━━━ SUPPLIED RECORDS

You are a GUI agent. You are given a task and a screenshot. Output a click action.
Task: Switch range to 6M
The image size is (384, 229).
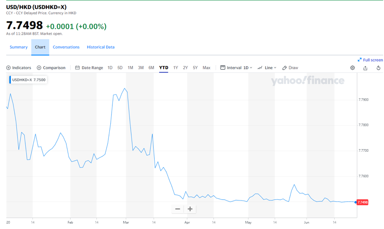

━━━━━━
━━━ SUPPLIED RECORDS

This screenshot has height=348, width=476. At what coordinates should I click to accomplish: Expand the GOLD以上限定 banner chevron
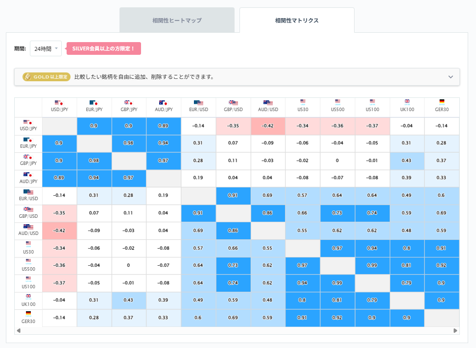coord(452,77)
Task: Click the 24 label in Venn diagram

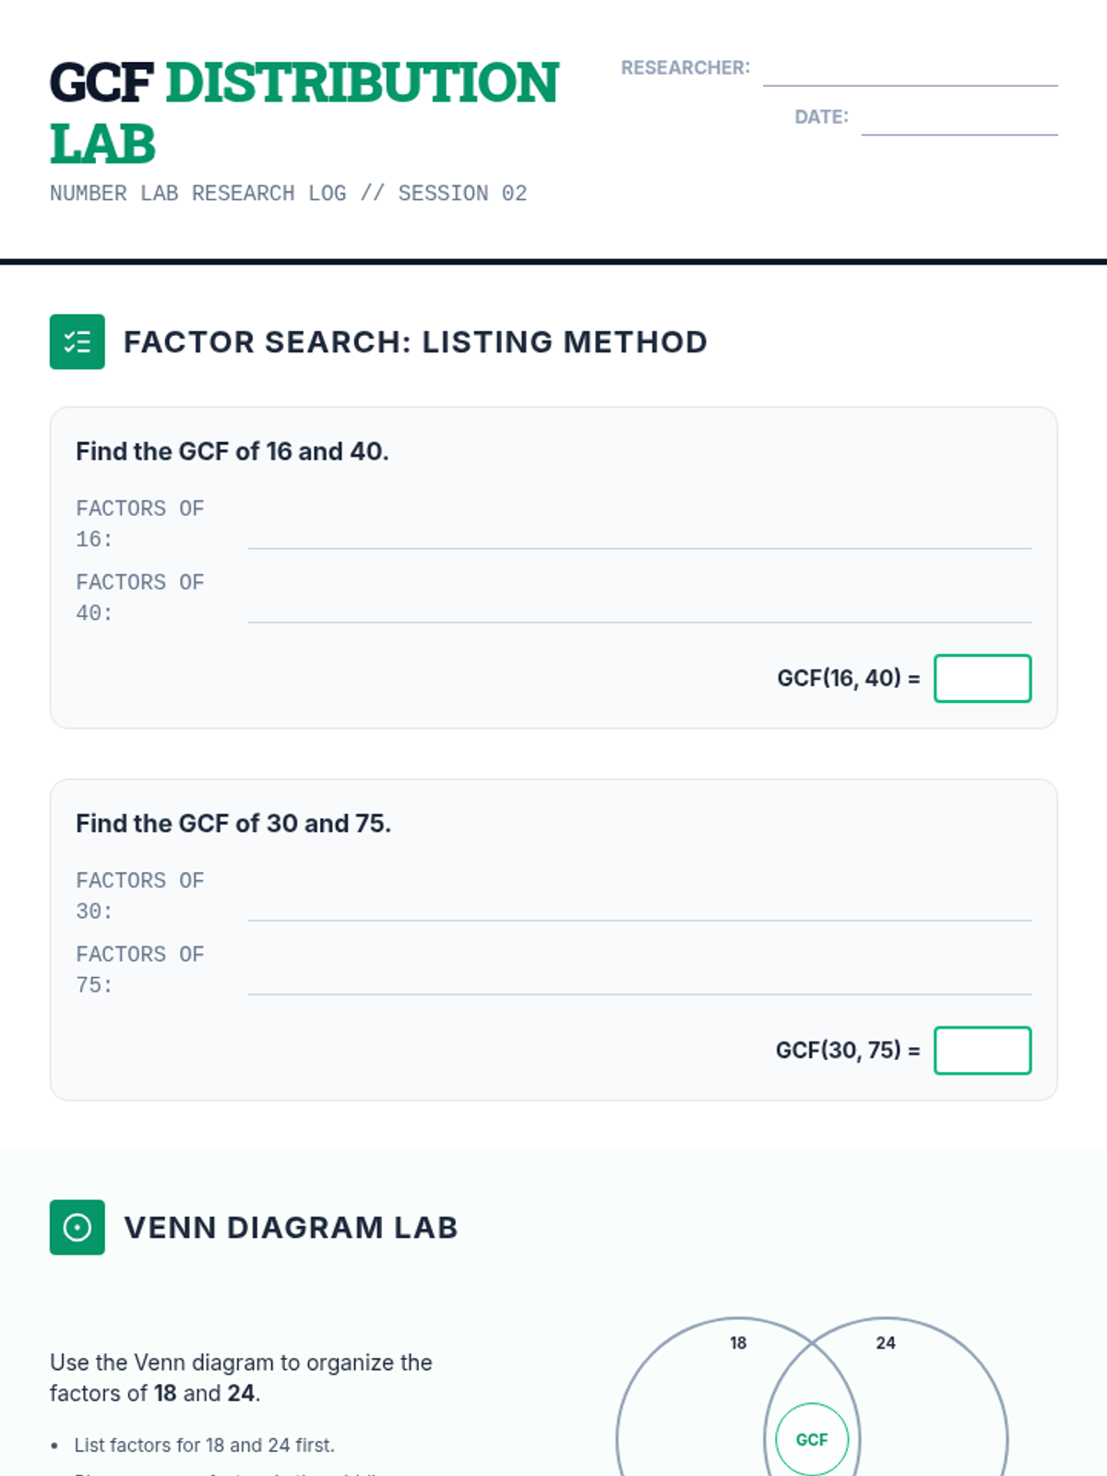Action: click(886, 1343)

━━━━━━
━━━ SUPPLIED RECORDS

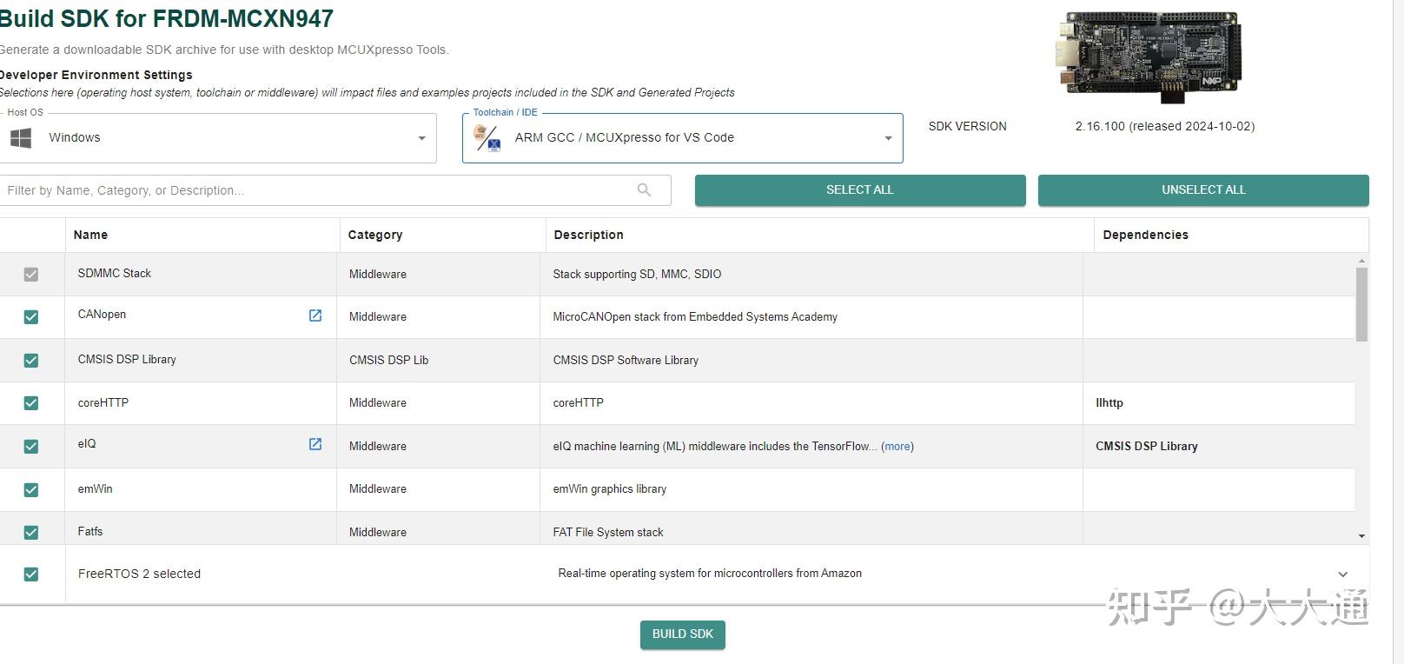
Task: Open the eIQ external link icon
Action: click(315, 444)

━━━━━━

** EXERCISE OBJECTIVE **
The response should hold exactly the lines starting at the line with "You are a GUI" and ending at the line with "The image size is (384, 229).", and no other line of the material above.

** SOLVED PROBLEM **
You are a GUI agent. You are given a task and a screenshot. Output a click action.
Task: Switch range to 6M
The image size is (384, 229).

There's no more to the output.